Extract to read –

▽

4. Wilson elucidates the notion of “error”: “Error is predicated on a notion of perfection; to allocate error is to imply what is without error; to know error it is necessary to determine what is true. And what is true is determined by what we define as true, theoretically by the assumptions of our epistemology, practically by the events and non-events, the discourses and silences, the world of surfaces and their interactions and interpretations; in short, the practices that permeate the field. . . Error is the uncertainty dimension of the statement; error is the band within which chaos reigns, in which anything can happen. Error comprises all of those eventful circumstances which make the assessment statement less than perfectly precise, the measure less than perfectly accurate, the rank order less than perfectly stable, the standard and its measurement less than absolute, and the communication of its truth less than impeccable.”
In other word all the logical errors involved in the process render any conclusions invalid.
5. The test makers/psychometricians, through all sorts of mathematical machinations attempt to “prove” that these tests (based on standards) are valid-errorless or supposedly at least with minimal error [they aren’t]. Wilson turns the concept of validity on its head and focuses on just how invalid the machinations and the test and results are. He is an advocate for the test taker not the test maker. In doing so he identifies thirteen sources of “error”, any one of which renders the test making/giving/disseminating of results invalid. And a basic logical premise is that once something is shown to be invalid it is just that, invalid, and no amount of “fudging” by the psychometricians/test makers can alleviate that invalidity.
6. Having shown the invalidity, and therefore the unreliability, of the whole process Wilson concludes, rightly so, that any result/information gleaned from the process is “vain and illusory”. In other words start with an invalidity, end with an invalidity (except by sheer chance every once in a while, like a blind and anosmic squirrel who finds the occasional acorn, a result may be “true”) or to put in more mundane terms crap in-crap out.
7. And so what does this all mean? I’ll let Wilson have the second to last word: “So what does a test measure in our world? It measures what the person with the power to pay for the test says it measures. And the person who sets the test will name the test what the person who pays for the test wants the test to be named.”
In other words it attempts to measure “’something’ and we can specify some of the ‘errors’ in that ‘something’ but still don’t know [precisely] what the ‘something’ is.” The whole process harms many students as the social rewards for some are not available to others who “don’t make the grade (sic)” Should American public education have the function of sorting and separating students so that some may receive greater benefits than others, especially considering that the sorting and separating devices, educational standards and standardized testing, are so flawed not only in concept but in execution?

△

Exercise aim –
Translate this sentence from the passage on standardized testing into Spanish: "He is an advocate for the test taker not the test maker."

Source material –

▽

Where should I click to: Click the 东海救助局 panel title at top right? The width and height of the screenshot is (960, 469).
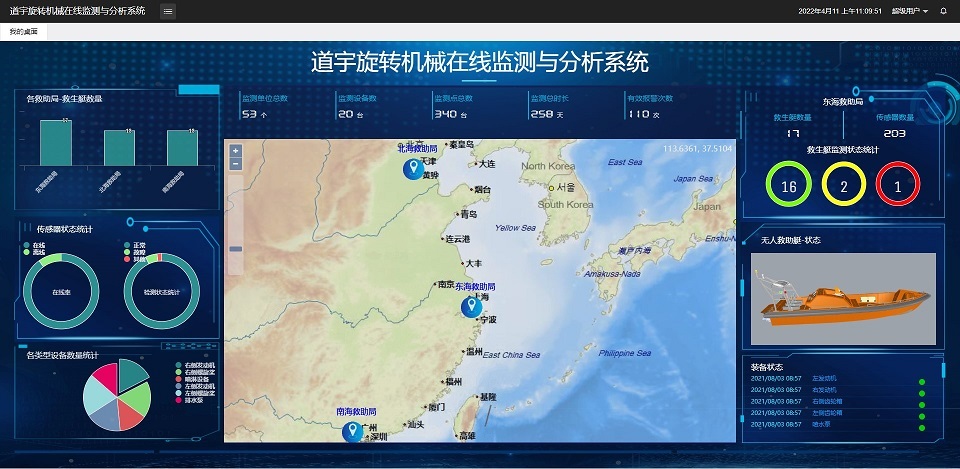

△

Finished task –
Él es un defensor de quien presenta el examen, no de quien lo elabora.